Following back-to-back opening-round losses over the last two region tournaments, Fleming County appeared
to be stuck on the brink of breaking through.
“It feels like we’ve been doing the same thing,” said McAdams. “Lost the first round, lose the first round ... we got our first-round win, then came the second and here we are now.”
Determined to put those recent downfalls in the rear-view mirror, the Panthers penetrated past the first door (Lewis County), and the second (Ashland).
Surviving the Tomcats in double overtime was the big one. The ’Cats had outlasted Fleming County in an overtime classic in 2012.
Big Bad Ashland, a program packed with tradition and having 31 region titles to its name, did not intimidate the prideful Panthers.
“We weren’t going to let them throw punches and knock us out,” said Fleming County coach Mark Starns. “We were going to be the one throwing haymakers.”
Mission accomplished, so ...
... Who awaited behind door No. 3?
Who else but Rowan County, an opponent the Panthers would have to down for a fifth time in a matter of three months?
“It was real tough,” said junior Troy Steward of knocking off a rival five straight times. “It’s a big deal.”
The circle has widened in 16th Region basketball. Fleming County is permanently locked in as a link.
“We’re excited to represent this region at Rupp Arena,” Price said.
Fleming County takes on either North Hardin or John Hardin on Thursday at 1:30 p.m. in the Sweet Sixteen.
Losing its Straw
Coaches have been preaching to Tyler Thacker to be the “straw that stirs the drink.”
Soaking up the brightest spotlight as usual, the Rowan County junior was mixing up something special, a cold glass of sweet tea amid sizzling summer air.
Having splashed onto the state with scene a breakout 25-point performance at Rupp Arena a year ago, Thacker appeared to have his team possibly headed for a return trip.
He had six points, four assists and three rebounds sprinkled along his stat-line before he drove into the paint for a layup attempt late in the second quarter. His team led 24-17 with a minute-plus left in the period.

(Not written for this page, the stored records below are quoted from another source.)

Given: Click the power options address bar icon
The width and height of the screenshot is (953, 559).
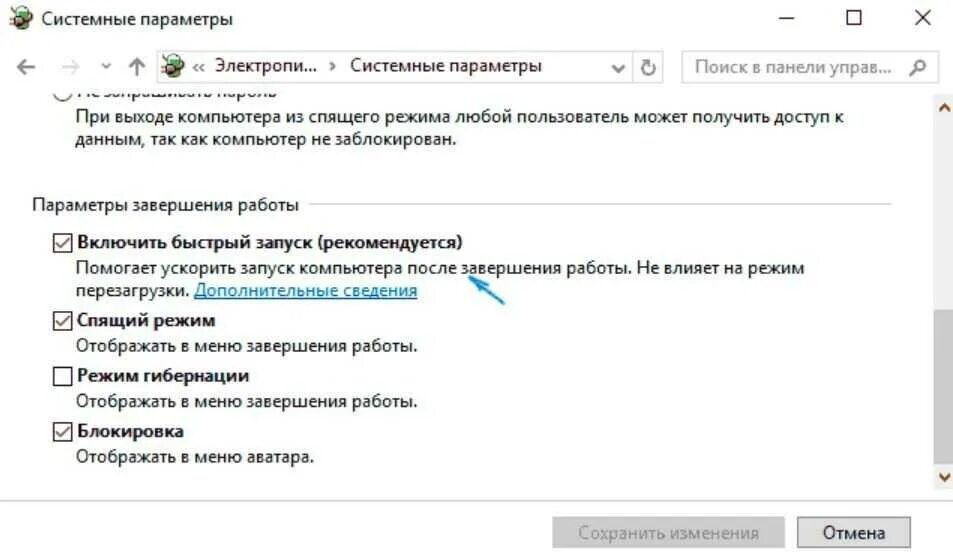Looking at the screenshot, I should [x=173, y=66].
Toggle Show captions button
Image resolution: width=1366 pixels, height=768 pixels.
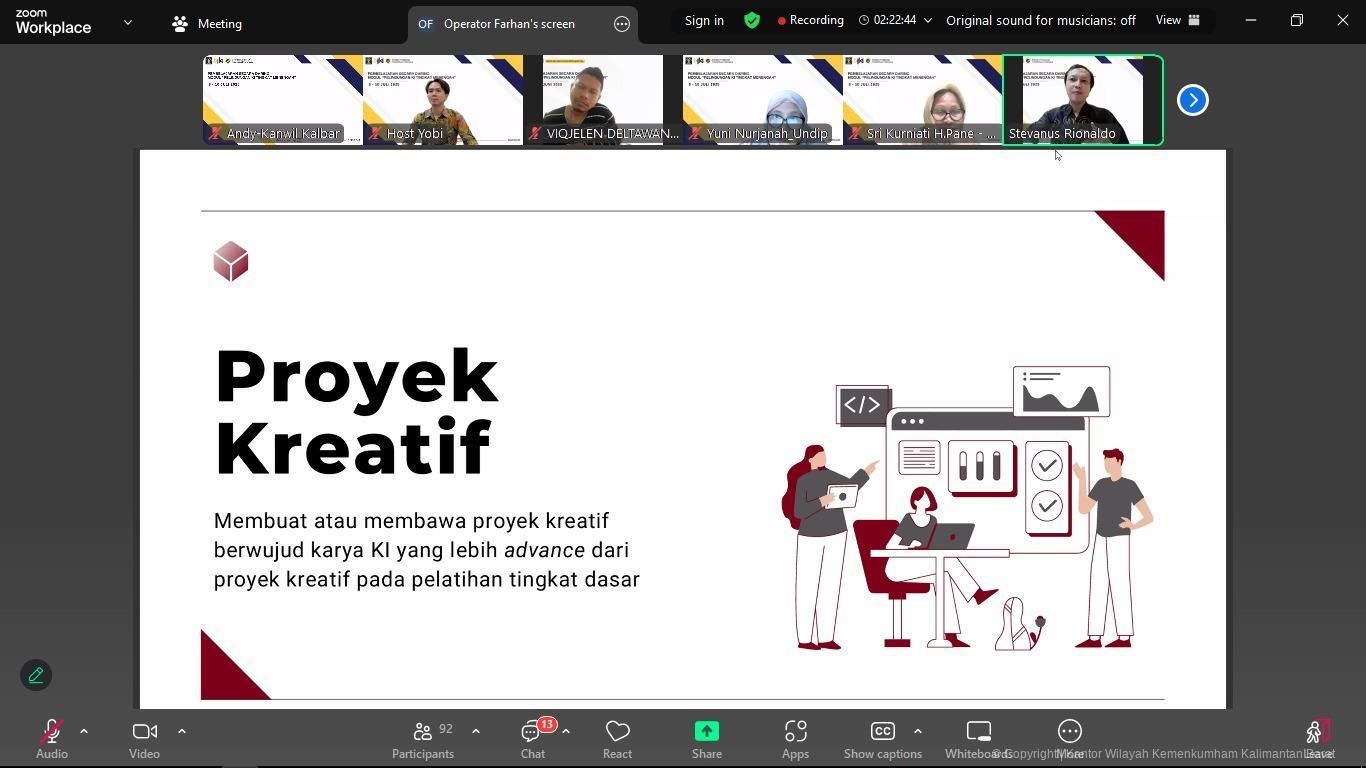point(881,739)
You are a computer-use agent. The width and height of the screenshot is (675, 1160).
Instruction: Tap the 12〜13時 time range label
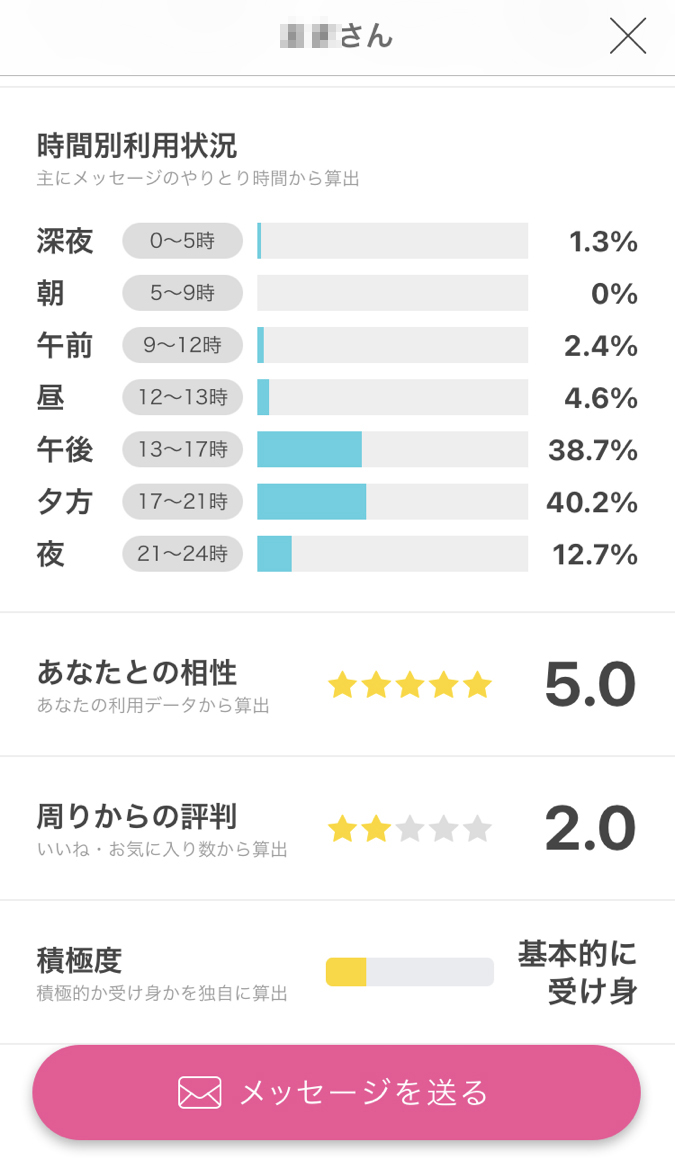coord(182,397)
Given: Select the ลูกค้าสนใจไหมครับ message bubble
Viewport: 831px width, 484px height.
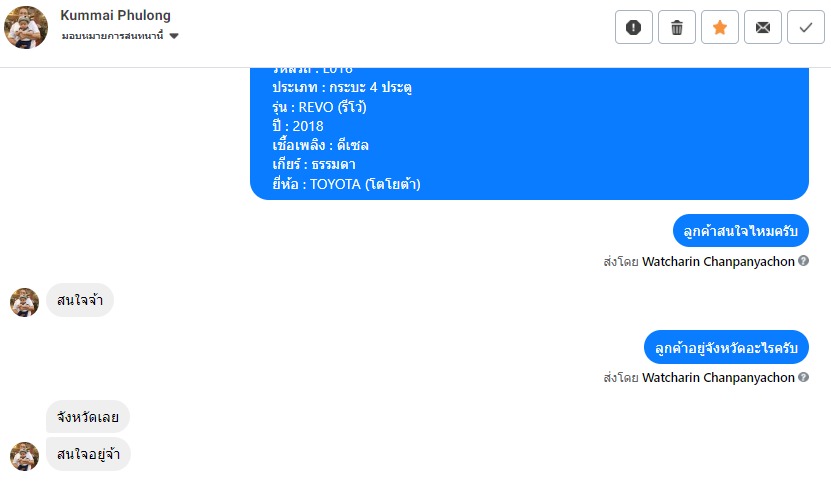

As Thacker planted to get around a defender, his left knee bent awkwardly, sending him crumbling to the floor in pain.
“My knee buckled inside and it popped,” said Tyler, on crutches after the game.
“From the knee down, I was numb,” he added. “I knew something was wrong.”
Head coach Shawn Thacker, also Tyler’s father, trusted his assistant coaches and trainer to tend to his son.
“As a dad, you want to go out there and check on him, but you’ve got other responsibilities as a coach,” Shawn Thacker said.
Tyler, who had played all last season with a partially torn labrum in his shooting shoulder, was unfortunately sidelined for the remainder of Friday’s game after being helped off the floor.
Fleming County outscored Rowan County 43-21 from that point forward.
Tyler Thacker watched from the bench, his mind locked on one question.
“All I could say was, what if?” he said. “I was devastated for my team and for me. I was stirring the drink.”
Thacker returns next season to a team that graduates five seniors.